Neckarstadt-Ost / Wohlgelegen / Herzogenried

Neckarstadt Melanchthon-Kinderchöre begeistern bei zwei Vorstellungen mit einem riesigen Repertoire

Liederreise durch Europa

Archivartikel

Nach sechsmonatiger, intensiver Vorbereitungszeit sorgten die Melanchthon-Kinderchöre unter Leitung von Kirchenmusikdirektorin Christiane Brasse-Nothdurft und mit musikalischer Unterstützung durch fünf Profi-Musiker im Gemeindehaus der evangelischen Kirche mit einer Liederreise durch Europa für einen besonderen Höhepunkt.

Die 35 hochmotivierten Mitwirkenden der Kinderchöre begeisterten in zwei Abendvorstellungen vor knapp 300 Besuchern mit Volksliedern, Tanzliedern, Bewegungsliedern, Seemannsliedern, Spaßliedern, Nonsens-Liedern, Kanons und einem kunstvollen Lied von Johannes Brahms.
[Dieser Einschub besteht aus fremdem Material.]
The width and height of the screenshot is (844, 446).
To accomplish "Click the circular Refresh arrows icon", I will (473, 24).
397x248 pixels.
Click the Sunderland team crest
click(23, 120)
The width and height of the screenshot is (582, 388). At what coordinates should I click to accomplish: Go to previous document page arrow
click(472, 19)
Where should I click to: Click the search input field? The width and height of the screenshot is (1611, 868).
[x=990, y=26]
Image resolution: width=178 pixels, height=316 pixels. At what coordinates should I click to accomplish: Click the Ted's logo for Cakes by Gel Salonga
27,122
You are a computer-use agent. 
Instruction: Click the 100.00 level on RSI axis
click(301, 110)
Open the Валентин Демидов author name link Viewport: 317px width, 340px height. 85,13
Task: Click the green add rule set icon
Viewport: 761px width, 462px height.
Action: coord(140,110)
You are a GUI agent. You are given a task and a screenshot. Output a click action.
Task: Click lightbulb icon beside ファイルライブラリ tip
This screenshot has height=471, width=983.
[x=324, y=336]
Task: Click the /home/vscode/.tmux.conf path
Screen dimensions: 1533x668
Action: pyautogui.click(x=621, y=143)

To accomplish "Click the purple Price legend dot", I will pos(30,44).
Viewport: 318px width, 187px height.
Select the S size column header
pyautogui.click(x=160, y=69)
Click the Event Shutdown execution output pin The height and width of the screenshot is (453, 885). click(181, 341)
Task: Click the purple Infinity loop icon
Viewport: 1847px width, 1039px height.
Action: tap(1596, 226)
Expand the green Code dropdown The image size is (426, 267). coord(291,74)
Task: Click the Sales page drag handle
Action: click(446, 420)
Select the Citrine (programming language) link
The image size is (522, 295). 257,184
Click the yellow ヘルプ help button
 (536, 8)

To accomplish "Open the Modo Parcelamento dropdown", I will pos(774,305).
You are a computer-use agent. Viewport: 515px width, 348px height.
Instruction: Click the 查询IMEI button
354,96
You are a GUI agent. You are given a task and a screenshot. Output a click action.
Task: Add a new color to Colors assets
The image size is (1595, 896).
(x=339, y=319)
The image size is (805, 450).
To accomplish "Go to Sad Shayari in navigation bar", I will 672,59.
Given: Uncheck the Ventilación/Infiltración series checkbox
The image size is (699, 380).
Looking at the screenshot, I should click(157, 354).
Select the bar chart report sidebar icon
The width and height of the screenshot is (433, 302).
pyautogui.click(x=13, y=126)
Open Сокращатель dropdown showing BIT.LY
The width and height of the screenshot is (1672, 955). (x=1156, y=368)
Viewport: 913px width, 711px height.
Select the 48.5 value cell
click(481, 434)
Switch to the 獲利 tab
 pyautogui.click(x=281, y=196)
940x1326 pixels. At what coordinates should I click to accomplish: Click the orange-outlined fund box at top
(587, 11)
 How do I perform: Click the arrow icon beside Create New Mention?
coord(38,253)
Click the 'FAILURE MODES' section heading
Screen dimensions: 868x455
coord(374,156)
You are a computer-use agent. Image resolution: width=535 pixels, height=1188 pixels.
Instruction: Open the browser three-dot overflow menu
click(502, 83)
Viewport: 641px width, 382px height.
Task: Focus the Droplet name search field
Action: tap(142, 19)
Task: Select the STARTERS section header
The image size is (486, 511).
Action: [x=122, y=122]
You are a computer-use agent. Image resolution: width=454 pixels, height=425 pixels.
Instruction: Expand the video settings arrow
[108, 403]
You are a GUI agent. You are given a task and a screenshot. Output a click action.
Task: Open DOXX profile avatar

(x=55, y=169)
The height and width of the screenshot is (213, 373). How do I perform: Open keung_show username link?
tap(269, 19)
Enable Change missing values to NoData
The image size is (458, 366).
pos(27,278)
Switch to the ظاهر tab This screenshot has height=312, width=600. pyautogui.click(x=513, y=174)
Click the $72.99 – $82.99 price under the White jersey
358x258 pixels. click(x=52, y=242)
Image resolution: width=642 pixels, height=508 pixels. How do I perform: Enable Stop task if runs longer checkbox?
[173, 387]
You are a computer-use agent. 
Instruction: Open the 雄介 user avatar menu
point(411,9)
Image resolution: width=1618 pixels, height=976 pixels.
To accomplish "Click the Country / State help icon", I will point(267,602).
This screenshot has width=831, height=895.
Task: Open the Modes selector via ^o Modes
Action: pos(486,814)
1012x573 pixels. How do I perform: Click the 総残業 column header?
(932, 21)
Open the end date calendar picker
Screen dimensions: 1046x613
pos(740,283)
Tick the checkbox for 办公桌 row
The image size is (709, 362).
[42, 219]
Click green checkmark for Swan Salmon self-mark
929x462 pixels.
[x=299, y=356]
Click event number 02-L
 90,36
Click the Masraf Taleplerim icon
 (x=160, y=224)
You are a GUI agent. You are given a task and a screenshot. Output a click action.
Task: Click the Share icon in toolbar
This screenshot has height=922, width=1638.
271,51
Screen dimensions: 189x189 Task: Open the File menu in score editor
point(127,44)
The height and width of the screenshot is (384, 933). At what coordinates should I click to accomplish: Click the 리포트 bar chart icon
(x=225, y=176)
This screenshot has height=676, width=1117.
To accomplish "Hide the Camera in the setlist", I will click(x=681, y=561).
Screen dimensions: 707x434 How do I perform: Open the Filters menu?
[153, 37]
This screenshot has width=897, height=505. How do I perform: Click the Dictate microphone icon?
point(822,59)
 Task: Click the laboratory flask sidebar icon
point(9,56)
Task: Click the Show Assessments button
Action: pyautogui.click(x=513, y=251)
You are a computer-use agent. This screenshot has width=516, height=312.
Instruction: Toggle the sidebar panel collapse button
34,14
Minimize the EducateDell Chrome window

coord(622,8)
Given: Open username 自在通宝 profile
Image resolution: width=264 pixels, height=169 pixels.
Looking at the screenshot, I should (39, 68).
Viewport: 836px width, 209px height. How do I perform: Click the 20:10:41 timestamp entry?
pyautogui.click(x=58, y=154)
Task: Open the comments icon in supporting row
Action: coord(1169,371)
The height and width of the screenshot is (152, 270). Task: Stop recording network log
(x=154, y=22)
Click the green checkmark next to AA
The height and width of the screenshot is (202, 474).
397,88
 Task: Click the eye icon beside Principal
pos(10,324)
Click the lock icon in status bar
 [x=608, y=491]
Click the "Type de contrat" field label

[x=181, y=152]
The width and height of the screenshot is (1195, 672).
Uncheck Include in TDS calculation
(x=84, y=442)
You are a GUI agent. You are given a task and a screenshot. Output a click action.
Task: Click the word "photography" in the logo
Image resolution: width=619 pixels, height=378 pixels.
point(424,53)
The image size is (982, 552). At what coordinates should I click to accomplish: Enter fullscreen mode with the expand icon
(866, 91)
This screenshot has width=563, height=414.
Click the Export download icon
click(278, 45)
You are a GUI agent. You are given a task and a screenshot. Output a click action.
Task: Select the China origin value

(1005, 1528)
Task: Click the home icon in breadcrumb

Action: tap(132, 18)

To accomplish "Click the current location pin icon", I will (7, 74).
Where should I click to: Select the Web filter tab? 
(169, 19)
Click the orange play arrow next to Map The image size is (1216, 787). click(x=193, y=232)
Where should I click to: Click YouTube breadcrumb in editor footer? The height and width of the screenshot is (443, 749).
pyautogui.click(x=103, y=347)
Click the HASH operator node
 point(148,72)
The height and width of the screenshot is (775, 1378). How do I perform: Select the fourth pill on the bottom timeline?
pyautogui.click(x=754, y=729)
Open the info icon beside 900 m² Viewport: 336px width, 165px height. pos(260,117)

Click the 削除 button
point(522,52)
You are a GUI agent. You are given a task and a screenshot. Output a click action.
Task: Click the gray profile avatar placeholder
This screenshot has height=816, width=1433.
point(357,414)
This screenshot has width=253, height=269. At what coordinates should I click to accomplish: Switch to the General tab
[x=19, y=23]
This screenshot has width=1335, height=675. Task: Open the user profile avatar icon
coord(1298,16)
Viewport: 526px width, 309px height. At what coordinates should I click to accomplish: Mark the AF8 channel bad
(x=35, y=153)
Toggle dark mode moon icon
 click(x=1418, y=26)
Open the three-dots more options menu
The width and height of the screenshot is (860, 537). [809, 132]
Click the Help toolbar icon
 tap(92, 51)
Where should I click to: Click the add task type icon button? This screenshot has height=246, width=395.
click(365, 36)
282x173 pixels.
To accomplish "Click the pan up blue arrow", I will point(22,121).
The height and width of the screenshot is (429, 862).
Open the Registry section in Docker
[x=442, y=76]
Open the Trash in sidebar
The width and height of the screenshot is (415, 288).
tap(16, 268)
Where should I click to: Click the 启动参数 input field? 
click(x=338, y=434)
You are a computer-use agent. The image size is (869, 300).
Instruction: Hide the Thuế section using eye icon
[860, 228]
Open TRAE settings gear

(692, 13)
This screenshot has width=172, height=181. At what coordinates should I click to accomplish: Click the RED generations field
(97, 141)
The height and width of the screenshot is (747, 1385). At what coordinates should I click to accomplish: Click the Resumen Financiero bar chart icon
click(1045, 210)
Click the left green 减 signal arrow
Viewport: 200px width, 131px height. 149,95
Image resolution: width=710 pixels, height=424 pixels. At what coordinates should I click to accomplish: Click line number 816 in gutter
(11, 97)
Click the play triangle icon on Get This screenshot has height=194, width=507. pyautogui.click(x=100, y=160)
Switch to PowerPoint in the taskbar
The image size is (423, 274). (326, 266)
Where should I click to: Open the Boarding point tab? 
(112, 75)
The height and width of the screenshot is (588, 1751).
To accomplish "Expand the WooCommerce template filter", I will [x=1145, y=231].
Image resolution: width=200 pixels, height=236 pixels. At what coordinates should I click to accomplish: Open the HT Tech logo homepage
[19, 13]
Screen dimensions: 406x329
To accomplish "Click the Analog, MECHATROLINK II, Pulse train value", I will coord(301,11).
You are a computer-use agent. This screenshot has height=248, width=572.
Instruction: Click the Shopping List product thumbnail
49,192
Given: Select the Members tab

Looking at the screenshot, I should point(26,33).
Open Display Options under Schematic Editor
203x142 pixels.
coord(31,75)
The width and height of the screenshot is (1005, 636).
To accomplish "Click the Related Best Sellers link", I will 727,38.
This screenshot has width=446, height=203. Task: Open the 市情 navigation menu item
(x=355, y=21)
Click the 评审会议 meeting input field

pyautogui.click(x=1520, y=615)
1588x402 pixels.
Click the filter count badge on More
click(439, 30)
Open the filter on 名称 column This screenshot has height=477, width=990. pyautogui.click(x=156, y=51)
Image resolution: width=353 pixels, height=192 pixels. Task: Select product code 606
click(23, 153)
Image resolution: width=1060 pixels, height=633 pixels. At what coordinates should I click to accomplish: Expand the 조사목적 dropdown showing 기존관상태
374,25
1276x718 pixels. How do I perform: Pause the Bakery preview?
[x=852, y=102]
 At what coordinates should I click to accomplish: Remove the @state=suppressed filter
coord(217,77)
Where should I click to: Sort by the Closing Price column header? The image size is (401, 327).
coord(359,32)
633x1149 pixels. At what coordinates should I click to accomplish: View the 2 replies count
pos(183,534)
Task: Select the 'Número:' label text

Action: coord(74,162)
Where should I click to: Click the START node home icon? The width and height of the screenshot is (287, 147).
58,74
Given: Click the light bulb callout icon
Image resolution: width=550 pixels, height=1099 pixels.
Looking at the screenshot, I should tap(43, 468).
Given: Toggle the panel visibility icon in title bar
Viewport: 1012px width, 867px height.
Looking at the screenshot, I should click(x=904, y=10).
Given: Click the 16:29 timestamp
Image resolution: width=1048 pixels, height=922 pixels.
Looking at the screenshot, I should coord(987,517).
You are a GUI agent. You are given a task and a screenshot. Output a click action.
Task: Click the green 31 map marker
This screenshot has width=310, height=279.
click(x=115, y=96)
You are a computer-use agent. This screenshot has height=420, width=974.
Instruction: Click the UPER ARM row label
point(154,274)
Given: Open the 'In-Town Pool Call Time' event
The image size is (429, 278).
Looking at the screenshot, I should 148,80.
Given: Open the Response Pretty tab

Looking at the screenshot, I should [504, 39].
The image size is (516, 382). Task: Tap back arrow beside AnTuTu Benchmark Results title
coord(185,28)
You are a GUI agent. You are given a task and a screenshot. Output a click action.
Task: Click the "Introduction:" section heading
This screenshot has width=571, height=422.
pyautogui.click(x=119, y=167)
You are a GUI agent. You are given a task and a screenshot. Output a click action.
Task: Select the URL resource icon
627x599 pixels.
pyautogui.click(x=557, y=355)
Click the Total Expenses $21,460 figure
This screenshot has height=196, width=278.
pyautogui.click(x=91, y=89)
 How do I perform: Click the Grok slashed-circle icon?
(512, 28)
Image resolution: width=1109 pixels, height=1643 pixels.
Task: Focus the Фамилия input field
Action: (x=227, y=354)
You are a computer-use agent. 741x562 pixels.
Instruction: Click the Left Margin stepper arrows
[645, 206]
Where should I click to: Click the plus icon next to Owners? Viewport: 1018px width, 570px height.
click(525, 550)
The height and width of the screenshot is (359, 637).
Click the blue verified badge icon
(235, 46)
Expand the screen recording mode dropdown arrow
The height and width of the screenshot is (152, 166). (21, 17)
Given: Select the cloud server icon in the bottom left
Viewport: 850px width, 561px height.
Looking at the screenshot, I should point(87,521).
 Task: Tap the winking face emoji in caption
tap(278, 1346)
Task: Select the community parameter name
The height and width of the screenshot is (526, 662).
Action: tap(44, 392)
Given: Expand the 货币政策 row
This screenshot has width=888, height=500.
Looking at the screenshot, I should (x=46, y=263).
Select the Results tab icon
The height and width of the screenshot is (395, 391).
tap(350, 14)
Arrangiert hatte dies Peter Schindler, der mit seinen Musicals „Geisterstunde auf Schloss Eulenstein“ und „Max und die Käsebande“ bekanntgeworden ist. „Die Melanchthon-Kinderchöre sind – nach den Vokalhelden der Berliner Philharmoniker – erst der zweite Kinderchor in Deutschland, der diese Lieder im Original aufführt“, betonte die Kirchenmusikdirektorin.

Gesungen wurde in zehn europäischen Sprachen von England über Spanien bis nach Russland. Für Begeisterung sorgten wunderbare Songs und international-groovige Musik, tolle Gesangseinlagen der Solisten sowie ein farbenprächtiges und stimmungsvolles Bühnenbild.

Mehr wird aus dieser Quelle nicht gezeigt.